I remember as a child watching a movie about someone wrongfully imprisoned and I was so outraged that I unloaded on my mum, shouting: that's wrong! that's unfair! that shouldn't happen! I can tell you that that response to injustice has persisted and, while I no longer have a mum to unload on, I do have my trusty blog! Ranking up there with being wrongfully accused is being guilty of wrongfully accusing someone else. This is why it is so important to try hard to get one's facts straight -- to ask questions -- before one makes accusations.

However, if one does get it wrong, then it becomes very important to do the right thing i.e. to come clean, to correct the mistake, to apologize and to take the heat for having erred. I've written about this before here and I've found that you can tell a lot about someone by observing how they deal with finding themselves in this uncomfortable situation.

One of my favourite bloggers, Glenn Greenwald, has found himself in the unfortunate position of being wrongfully accused of being a liar and an hysteric, and has suffered the slings and arrows of misfortune all weekend.
Personally, if I told my readers that another blogger was lying or was drowning in paranoia when making certain claims, only for those claims to turn out to have been true all along, I'd be quite eager to retract my accusations and apologize for them as clearly and prominently as I could. I can't think of anything that would be a more immediate priority than that. But it goes without saying that different bloggers have different ethical standards which guide them, and in the case of some of the above-named bloggers, some are entirely unburdened by such standards at all.
However, while one of his accusers has come clean: "the facts have borne out Greenwald'’s contention. I stand corrected. He is no liar", the majority has "moved on" (my favourite euphemism for refusing to be held accountable) or persists in the slander without supporting evidence and in the face of exonerating evidence.

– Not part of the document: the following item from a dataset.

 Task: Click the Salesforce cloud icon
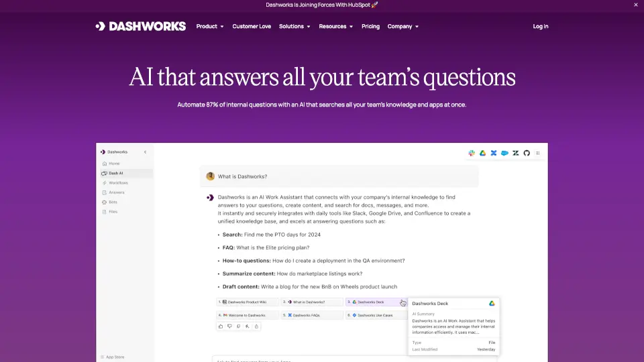(x=504, y=153)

I like to think that my conclusions are evidence-based and that my goal is to get it right, to do the right thing and I don't think it's unreasonable to expect that anyone worthy of respect for intellectual honesty should have to do the same. Sadly, many don't share this view. But the fact that Glenn does, is just another reason why reading his blog is so worthwhile. I'm not interested in discussing things with people who are not prepared to be constrained by being evidence-based and rational. As Glenn says:
I have not addressed that accusation precisely because there is no "substance" to it [...] Anyone who believes that is willing to believe accusations based on nothing, and is thus, by definition, someone who is not amenable to rational persuasion.
You're a good man, Glenn. You deserve better.